Che Soh, Azura and Mohamad Radzi, Nur Fadzilah and Mohamad Yusof, Umi Kalsom and Ishak, Asnor Juraiza and Hassan, Mohd Khair (2018) Development of electronic nose for classification of aromatic herbs using Artificial Intelligent techniques. Journal of Engineering Science and Technology, 13 (10). 3043 - 3057. ISSN 1823-4690

Abstract

In normal practice, herbs identification is done mainly by botanists. However, it is difficult for a botanist to recognize herbs based on aroma measurement for species under the same family because they may have almost the same aromas. Moreover, several factors might influence the accuracy of the human olfactory system as a sensory panel such as physical and mental conditions. Meanwhile, non-human factors might involve various experimental exercises that are timeconsuming, less efficient and costly. Therefore, a small portable electronic nose that is easy to operate is proposed in this research. The herb leaves were blended as a mechanism in sample preparation was found as a preeminent procedure to overcome the drawback of the existing system.
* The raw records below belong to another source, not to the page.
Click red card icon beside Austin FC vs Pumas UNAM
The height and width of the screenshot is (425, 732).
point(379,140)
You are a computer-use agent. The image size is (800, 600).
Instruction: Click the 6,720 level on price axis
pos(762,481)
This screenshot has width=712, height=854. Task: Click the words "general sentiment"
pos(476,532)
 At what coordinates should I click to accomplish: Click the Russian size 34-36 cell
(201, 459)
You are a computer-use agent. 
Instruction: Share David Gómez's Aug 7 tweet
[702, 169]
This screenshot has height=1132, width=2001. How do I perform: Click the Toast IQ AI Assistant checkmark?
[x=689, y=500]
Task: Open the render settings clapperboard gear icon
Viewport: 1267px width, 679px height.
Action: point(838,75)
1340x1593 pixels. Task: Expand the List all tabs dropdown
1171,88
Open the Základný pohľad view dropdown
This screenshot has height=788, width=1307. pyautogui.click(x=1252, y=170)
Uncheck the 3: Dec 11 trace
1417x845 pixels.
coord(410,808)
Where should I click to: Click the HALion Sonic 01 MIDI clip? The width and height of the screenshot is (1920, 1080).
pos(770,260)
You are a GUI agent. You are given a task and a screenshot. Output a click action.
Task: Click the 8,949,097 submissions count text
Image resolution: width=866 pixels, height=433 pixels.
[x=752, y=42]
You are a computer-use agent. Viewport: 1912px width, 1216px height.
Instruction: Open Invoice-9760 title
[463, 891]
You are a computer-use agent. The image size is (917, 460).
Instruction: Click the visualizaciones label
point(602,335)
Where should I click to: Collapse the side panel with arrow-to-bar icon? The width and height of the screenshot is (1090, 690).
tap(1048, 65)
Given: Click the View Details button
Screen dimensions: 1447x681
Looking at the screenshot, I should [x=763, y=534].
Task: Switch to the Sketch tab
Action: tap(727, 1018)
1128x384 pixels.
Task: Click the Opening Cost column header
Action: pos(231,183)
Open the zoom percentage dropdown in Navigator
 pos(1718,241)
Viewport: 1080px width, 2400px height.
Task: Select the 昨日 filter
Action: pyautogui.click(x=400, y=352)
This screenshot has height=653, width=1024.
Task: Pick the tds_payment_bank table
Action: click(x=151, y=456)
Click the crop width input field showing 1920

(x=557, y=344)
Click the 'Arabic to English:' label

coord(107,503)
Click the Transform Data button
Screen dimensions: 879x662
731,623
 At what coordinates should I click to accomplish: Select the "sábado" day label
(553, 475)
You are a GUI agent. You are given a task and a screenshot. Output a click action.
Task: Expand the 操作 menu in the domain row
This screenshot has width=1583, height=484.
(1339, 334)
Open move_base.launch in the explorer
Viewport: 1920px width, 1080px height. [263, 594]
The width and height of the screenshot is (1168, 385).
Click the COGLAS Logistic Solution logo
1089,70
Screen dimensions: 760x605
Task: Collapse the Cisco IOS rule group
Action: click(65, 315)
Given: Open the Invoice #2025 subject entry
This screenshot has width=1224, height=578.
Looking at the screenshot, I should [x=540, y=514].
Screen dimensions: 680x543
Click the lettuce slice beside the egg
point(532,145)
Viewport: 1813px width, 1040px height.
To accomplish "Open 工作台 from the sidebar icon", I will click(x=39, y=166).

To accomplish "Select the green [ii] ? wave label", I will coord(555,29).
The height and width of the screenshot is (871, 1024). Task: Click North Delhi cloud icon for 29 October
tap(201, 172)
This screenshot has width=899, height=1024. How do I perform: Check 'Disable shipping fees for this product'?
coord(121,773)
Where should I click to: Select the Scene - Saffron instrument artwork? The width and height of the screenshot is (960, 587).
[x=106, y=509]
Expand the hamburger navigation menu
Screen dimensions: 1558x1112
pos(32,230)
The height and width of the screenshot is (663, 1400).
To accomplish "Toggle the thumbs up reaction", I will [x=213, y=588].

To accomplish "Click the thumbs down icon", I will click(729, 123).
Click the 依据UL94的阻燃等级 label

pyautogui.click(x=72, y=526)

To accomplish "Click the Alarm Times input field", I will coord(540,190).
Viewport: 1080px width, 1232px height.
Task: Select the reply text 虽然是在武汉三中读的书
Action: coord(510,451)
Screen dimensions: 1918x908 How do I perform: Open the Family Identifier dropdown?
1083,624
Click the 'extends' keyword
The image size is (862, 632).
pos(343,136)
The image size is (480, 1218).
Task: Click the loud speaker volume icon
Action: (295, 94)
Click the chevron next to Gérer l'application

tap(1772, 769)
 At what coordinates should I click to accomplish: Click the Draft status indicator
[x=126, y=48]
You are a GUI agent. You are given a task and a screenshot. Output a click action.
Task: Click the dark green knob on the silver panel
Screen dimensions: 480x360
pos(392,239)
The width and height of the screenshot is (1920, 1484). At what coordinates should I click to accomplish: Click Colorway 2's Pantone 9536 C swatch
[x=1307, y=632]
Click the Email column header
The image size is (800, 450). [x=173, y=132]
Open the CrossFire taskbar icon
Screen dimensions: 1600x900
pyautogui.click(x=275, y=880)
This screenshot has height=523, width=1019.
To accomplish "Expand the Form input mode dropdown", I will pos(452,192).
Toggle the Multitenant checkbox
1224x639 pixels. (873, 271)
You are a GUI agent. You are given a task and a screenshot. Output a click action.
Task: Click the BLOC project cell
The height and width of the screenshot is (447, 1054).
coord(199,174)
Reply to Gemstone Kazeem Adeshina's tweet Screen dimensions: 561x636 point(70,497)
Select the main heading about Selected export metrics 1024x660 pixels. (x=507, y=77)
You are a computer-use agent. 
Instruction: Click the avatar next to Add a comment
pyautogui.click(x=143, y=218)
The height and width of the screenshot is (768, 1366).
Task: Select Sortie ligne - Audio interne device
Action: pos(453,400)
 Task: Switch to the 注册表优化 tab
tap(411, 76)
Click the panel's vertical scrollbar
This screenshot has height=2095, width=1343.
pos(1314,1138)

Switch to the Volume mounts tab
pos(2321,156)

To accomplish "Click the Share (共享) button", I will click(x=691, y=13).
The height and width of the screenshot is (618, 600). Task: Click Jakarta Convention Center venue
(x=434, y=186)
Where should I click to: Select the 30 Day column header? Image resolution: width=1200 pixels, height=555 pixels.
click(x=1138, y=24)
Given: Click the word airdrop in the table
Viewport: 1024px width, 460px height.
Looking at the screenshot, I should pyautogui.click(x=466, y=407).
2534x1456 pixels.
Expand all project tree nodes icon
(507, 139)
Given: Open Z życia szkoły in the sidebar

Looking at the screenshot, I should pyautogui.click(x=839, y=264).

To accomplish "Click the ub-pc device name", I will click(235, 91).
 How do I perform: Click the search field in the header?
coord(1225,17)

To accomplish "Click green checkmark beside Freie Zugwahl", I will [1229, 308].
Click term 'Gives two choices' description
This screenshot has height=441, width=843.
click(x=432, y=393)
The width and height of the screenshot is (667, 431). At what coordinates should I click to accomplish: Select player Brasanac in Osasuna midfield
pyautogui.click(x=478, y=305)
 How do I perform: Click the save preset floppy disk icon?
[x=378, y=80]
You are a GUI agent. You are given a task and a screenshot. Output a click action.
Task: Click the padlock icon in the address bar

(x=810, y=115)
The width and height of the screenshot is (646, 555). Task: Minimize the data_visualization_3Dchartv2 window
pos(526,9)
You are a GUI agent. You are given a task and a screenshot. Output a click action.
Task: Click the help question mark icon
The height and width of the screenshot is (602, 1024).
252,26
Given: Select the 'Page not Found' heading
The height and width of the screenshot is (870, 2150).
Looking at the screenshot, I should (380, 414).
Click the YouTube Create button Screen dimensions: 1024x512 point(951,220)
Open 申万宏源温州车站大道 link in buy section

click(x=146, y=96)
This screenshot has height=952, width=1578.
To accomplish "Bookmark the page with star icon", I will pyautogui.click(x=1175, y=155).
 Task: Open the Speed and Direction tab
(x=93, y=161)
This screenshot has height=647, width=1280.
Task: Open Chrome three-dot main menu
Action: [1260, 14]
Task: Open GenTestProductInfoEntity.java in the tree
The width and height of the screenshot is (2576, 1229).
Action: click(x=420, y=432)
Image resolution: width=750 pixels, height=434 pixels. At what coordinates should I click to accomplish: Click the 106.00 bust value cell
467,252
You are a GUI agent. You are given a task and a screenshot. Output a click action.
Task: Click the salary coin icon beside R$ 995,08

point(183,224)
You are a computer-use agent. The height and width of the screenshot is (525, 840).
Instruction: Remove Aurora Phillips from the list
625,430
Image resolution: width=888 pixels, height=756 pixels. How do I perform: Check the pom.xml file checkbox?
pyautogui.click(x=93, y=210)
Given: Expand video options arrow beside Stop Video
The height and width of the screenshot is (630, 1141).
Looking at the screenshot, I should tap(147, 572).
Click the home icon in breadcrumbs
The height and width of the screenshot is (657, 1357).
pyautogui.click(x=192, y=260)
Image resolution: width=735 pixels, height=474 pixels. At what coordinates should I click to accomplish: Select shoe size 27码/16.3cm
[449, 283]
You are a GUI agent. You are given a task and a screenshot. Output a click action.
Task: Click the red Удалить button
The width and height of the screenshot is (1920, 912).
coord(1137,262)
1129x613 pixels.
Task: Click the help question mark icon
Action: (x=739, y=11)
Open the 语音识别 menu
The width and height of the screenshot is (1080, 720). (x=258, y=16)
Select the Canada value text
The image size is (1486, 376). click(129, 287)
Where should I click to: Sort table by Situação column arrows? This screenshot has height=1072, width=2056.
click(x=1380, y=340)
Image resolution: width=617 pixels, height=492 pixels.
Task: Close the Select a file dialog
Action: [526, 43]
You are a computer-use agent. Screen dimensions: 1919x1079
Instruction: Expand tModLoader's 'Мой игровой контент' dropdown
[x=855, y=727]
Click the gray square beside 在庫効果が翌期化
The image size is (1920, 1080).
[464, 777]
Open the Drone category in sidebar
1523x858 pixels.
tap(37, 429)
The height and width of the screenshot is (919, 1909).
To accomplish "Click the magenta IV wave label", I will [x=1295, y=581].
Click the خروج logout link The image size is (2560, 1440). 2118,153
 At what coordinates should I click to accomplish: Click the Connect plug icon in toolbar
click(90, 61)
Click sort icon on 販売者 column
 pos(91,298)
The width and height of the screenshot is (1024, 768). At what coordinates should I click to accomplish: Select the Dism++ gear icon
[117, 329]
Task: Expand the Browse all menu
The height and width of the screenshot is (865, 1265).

The emphasis on the ability of proposed electronic nose enhance with herbs recognition algorithm in this project was to distinctive odour pattern of the herbs leaves from three families group. Two classification methods, Artificial Neural Network (ANN) and Adaptive Neuro-Fuzzy Inference System (ANFIS) were used in order to investigate the performance of classification accuracy for this E-nose system. From the results, the developed E-Nose with both Artificial Intelligence (AI) techniques had performed well in distinguishing twelves herbs species. However, E-nose with ANFIS gives 94.8% percentage of accuracy higher than E-nose with ANN as 91.7% of accuracy. As a conclusion, the proposed E-nose system with AI technique application can classify the aromatic herbs species successfully.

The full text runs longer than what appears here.